■ **DESCRIPTION OF THE TASK**
From the data, copy out every line in which the word "gear" appears.

■ **RECORD EXCERPTS**
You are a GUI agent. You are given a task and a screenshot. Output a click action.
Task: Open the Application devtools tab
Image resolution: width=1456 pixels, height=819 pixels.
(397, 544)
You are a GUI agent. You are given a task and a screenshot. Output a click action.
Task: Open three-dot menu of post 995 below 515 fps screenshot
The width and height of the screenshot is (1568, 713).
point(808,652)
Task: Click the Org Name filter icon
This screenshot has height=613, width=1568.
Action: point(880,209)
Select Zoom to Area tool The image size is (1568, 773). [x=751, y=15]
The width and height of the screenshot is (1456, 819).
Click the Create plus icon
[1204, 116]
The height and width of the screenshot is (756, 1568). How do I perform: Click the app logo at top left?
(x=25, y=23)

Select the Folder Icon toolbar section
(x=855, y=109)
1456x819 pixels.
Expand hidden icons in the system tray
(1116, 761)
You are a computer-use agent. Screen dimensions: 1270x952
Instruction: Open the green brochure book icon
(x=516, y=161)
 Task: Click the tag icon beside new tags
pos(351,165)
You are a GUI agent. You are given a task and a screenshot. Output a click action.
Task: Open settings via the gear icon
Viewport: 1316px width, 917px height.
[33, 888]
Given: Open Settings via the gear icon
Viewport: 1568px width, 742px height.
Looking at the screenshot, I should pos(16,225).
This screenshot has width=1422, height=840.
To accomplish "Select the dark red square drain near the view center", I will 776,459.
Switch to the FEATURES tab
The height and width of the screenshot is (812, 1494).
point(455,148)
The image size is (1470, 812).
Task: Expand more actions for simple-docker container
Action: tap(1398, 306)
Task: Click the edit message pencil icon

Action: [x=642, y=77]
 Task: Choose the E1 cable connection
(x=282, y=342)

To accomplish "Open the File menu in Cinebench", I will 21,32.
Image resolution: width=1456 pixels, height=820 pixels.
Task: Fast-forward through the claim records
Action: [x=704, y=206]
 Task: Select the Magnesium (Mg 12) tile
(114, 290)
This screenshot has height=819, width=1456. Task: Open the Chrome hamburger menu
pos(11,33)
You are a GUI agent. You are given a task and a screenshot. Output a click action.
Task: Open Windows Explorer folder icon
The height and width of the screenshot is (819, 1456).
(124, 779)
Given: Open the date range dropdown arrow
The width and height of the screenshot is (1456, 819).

■ **ANSWER FOR THE TASK**
Task: Open settings via the gear icon
Given: Open Settings via the gear icon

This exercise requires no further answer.